A recent speech by Attorney General William Barr has drawn heated criticism from some quarters (and praise in others). Most of the speech’s content is outside the Institute for Justice’s bailiwick. But I’ll focus on one part that isn’t—judicial engagement.
In Mr. Barr’s view, “the Judicial Branch” has been “the prime source of the erosion of separation-of-power principles.” Pointing to judges scrutinizing governmental motives in immigration cases, he said that “[t]he Supreme Court has traditionally refused, across a wide variety of contexts, to inquire into the subjective motivation behind governmental action.” In fact, he implied that “otherwise-lawful” actions are constitutional irrespective of governmental motive.

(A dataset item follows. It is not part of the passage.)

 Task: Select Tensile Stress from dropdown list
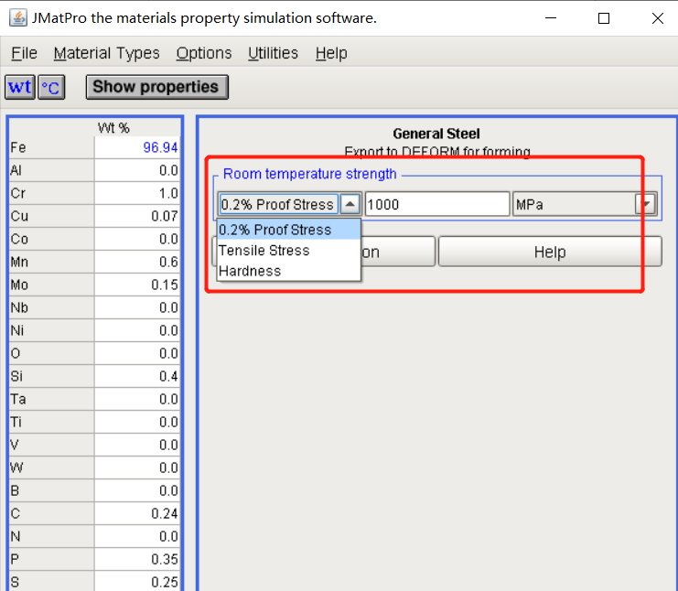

But the U.S. Supreme Court has, in fact, repeatedly held that the government’s motives often are relevant in determining whether its actions are constitutional. For example, in First Amendment cases, it is relevant whether the government has regulated speech “because of disagreement” with its message or whether regulation was “justified without reference to the [speech’s] content.” Ward v. Rock Against Racism, 491 U.S. 781, 791 (1989). Speech restrictions that fall into the former category are presumptively unconstitutional. And, to figure out whether restrictions are in that category, the Supreme Court “look[s] to governmental motive.” Reed v. Town of Gilbert, 135 S. Ct. 2218, 2228-29 (2015). (In Reed, the Supreme Court clarified that even where the government’s motive is innocent, speech restrictions that discriminate based on content are presumptively unconstitutional; but I digress.)
The Supreme Court scrutinizes governments’ motives for good reason. If it didn’t, federal and state governments could circumvent constitutional restraints by offering pretexts for their actions.
Our cases at the Institute for Justice are illustrative. For example, we are currently challenging a town’s food truck restrictions in Wisconsin state court. The town—Gibraltar—banned food trucks at brick-and-mortar restaurateurs’ behest. But, as Wisconsin courts have held, stifling economic liberty for economic protectionism’s sake is unconstitutional. See, e.g., State ex rel. Week v. Wisconsin State Bd. of Examiners, 252 Wis. 32, 36 (1947) (holding that a state’s “acting for the benefit” of a private chiropractic association was “not within the legitimate exercise of [its] police power”). Despite ample evidence that Gibraltar banned food trucks to help politically-connected restaurants, the town changed its tune after being sued. Now, it argues that it was just trying to protect public safety and the town’s character. Luckily, the Wisconsin Supreme Court has cautioned that courts “should receive with some skepticism post hoc hypotheses about legislative purpose . . . .” State ex rel. Grand Bazaar Liquors, Inc. v. Milwaukee, 105 Wis. 2d 203, 207 (1982). In other words, pretexts by towns like Gibraltar merit a grain of salt.
Now let’s imagine if courts instead ignored governmental motive. Governments would then be able to enact unconstitutional laws lining incumbent businesses’ pockets at their competitors’ expense simply by demanding that courts believe their post hoc rationales. In this world, governments could violate their residents’ economic liberties with impunity.
And it’s not just economic liberty that would be at risk. Consider our eminent-domain cases. Under many states’ laws, municipalities can take homes for “blight remediation” but not for private developers’ gain. One tragic trend we’ve seen is municipalities’ pretextual assertion that they are doing the former when they are really doing the latter. In Lakewood, Ohio, for instance, the city tagged a well-kept neighborhood as “deteriorating” in order to obtain eminent domain powers that would enable transfers to a well-heeled developer. Fortunately for Lakewood homeowners, the Ohio Supreme Court saw through the charade and said the city’s takings weren’t for “public use,” as the U.S. (and Ohio) Constitution require. Norwood v. Horney, 853 N.E.2d 1115, 1138 (Ohio 2006) (“There can be no doubt that our role—though limited—is a critical one . . . including review to ensure that the state . . . proceeds fairly and effectuates takings without bad faith, pretext, discrimination, or improper purpose.”) (emphasis added).
Let’s again imagine an alternative universe where governmental motive was irrelevant in court. Governments could successfully use innocuous-sounding post hoc justifications for eminent domain—like “blight remediation”—with private developers waiting in the wings to take homeowners’ property. As with economic liberty, property rights would be in danger.
All that said, in some contexts, Mr. Barr is right: unfortunately, all too often courts do credit governments’ pretextual excuses for their actions. As we at IJ could attest, though, this approach would threaten our clients’ rights everywhere from Gibraltar to Lakewood. To avert this fate, courts must examine not just what governments do, but also why.